I'm interested in building an autocomplete-style interface where someone can enter characters and the results will be the terms that have those characters in that order, but not necessarily contiguous. This is functionality that I've seen in code editors where, for instance, you can type in apmou and it will match "app/models/user.rb" and "app/models/user_account.rb", for instance. This might be too specialized a search, but I'm curious if there is a way to pull it off with ES.

@emarthinsen
I will try to work with code editor example you mentioned. Basic idea is

  1. Split path in the document on / and for each part create edge ngrams
  2. Since we need ordered match, we need to use phrase query.
  3. Create multiple phrases to match parts at different levels (apps vs models vs users).

Index mapping

{
  "settings": {
    "index": {
      "max_ngram_diff": 10,
      "analysis": {
        "tokenizer": {
          "path_tokenizer": {
            "type": "simple_pattern_split",
            "pattern": "/"
          }
        },
        "filter": {
          "1_10_edge_ngram": {
            "type": "edge_ngram",
            "min_gram": "1",
            "max_gram": "10"
          }
        },
        "analyzer": {
          "my_analyzer": {
            "filter": [
              "lowercase",
              "1_10_edge_ngram"
            ],
            "tokenizer": "path_tokenizer"
          },
          "my_search_analyzer": {
            "filter": [
              "lowercase"
            ],
            "tokenizer": "path_tokenizer"
          }
        }
      }
    }
  },
  "mappings": {
    "properties": {
      "path_str": {
        "type": "text",
        "analyzer": "my_analyzer",
        "search_analyzer": "my_search_analyzer"
      }
    }
  }
}

Java code to generate query

    private static void gen_query(String searchStr) {
        int len = searchStr.length();
        StringBuilder query = new StringBuilder();
        query.append("{\"query\": {\"bool\": {\"should\": [");
        for (int i =0; i < Math.pow(2,len -1); i++) {
            StringBuilder pattern = new StringBuilder();
            for (int j = 0; j < len; j++) {
                pattern.append(searchStr.charAt(j));
                if (j < len -1) {
                    if ((i & (1 << (j))) != 0) {
                        pattern.append("/");
                    }
                }
            }
            query.append("{\"match_phrase\": {\"path_str\": \"" + pattern + "\"}},");
        }
        query.setCharAt(query.length() -1 , ' ');
        query.append("]}},\"sort\": [\"_doc\"]}");
        System.out.println(query);
    }

@Vinayak_Sapre Very interesting idea using a phrase query. I'm having a little trouble following your Java sample. You lost me a bit with your loop iterations. Are you trying to take the search term and break it down into every permutation of where the slashes could be?

@emarthinsen

Yes correct.

If you search for "apmou", slash can be at 0 to (length-1) places, where _ is in "a_p_m_o_u". At each location you have boolean choice, add or don't add slash. So you can represent all permutations as 0000, 1000, 0100, .... and there will be 2^(length-1) permutations.
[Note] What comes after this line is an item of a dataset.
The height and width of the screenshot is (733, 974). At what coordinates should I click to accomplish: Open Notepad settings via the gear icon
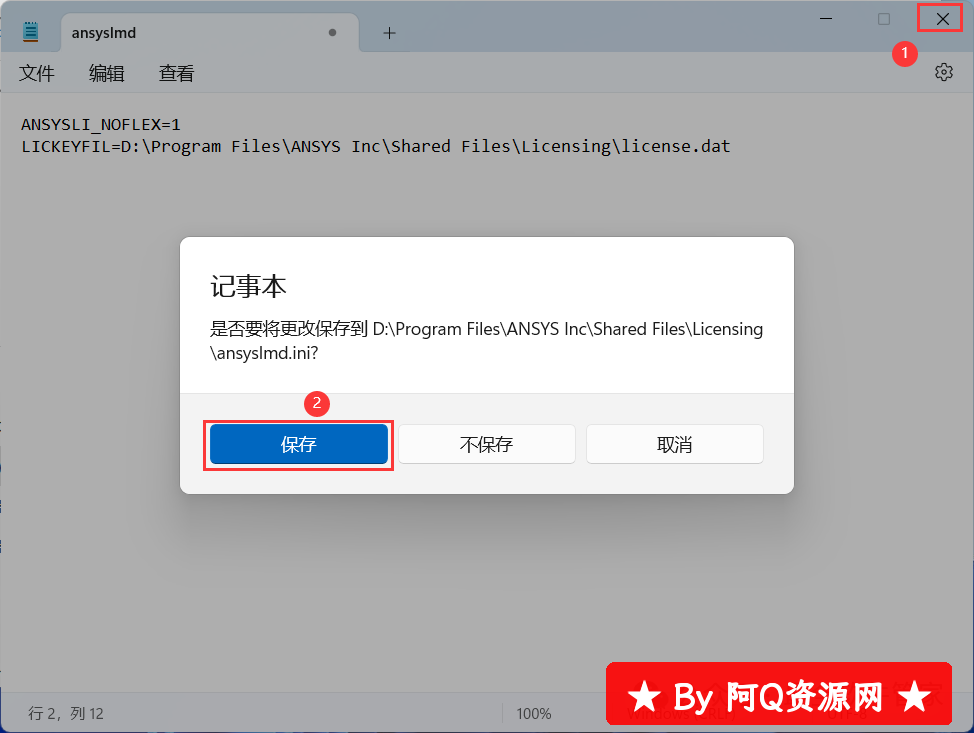coord(944,72)
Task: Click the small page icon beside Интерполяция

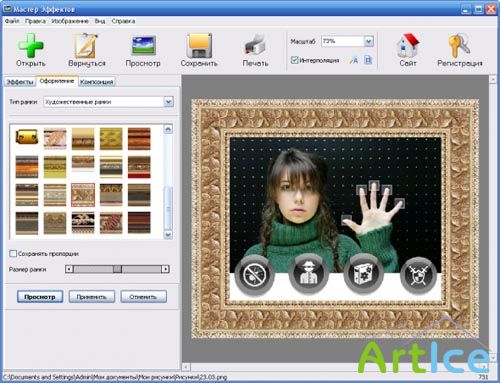Action: [x=368, y=60]
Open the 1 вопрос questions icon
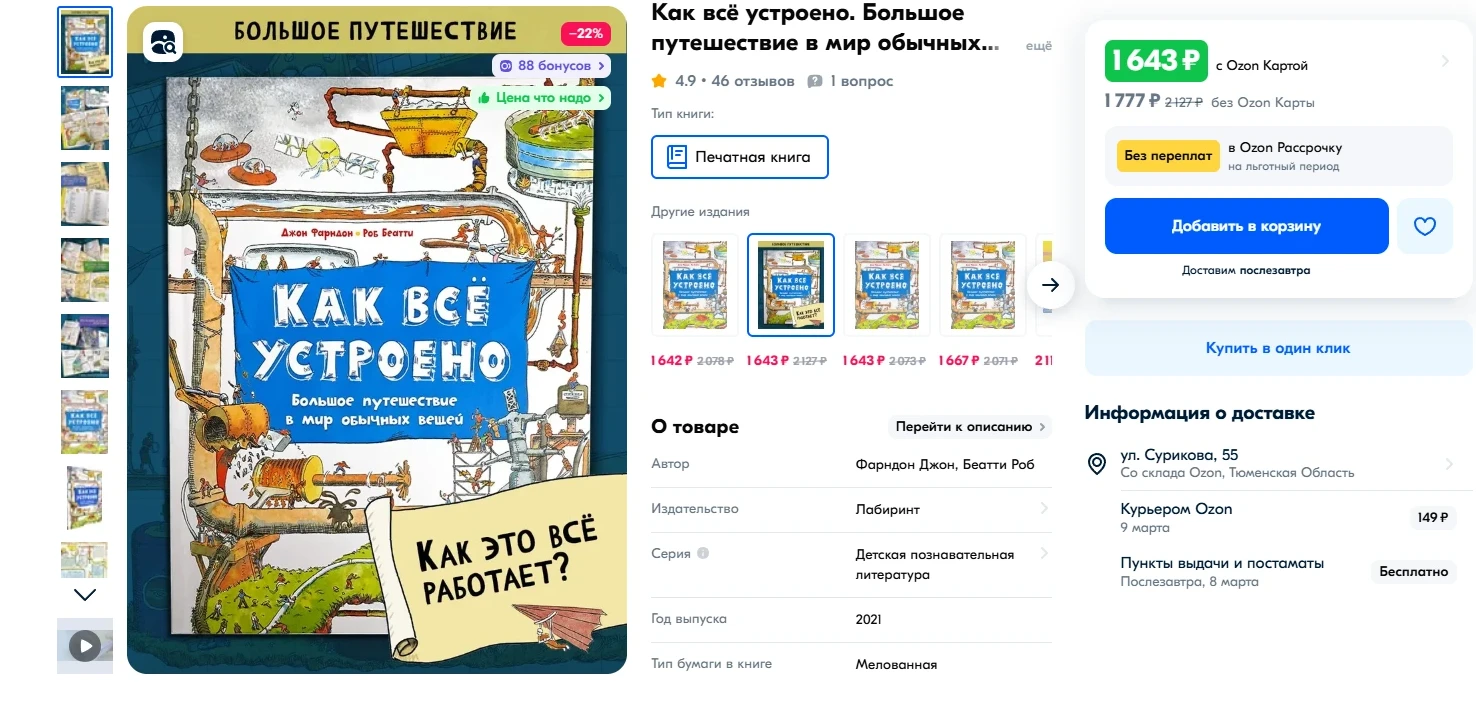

The outer for loop goes over permutations. Inner constructs string, add character and check if you need slash after it.

if ((i & (1 << (j))) != 0) { checks if you want slash at j-th location in i-th permutation.

Hope this helps.

Btw I noticed I forgot to add lowercase filter. I will update my previous post.

@emarthinsen
Just curious, did the approach work for you? If not, can you post your findings. If it did, how is the performance. Query must run at typing speed.

Hi @Vinayak_Sapre. So sorry, I haven't had a chance to test it. I got pulled in another direction. Hoping to test it out soon though.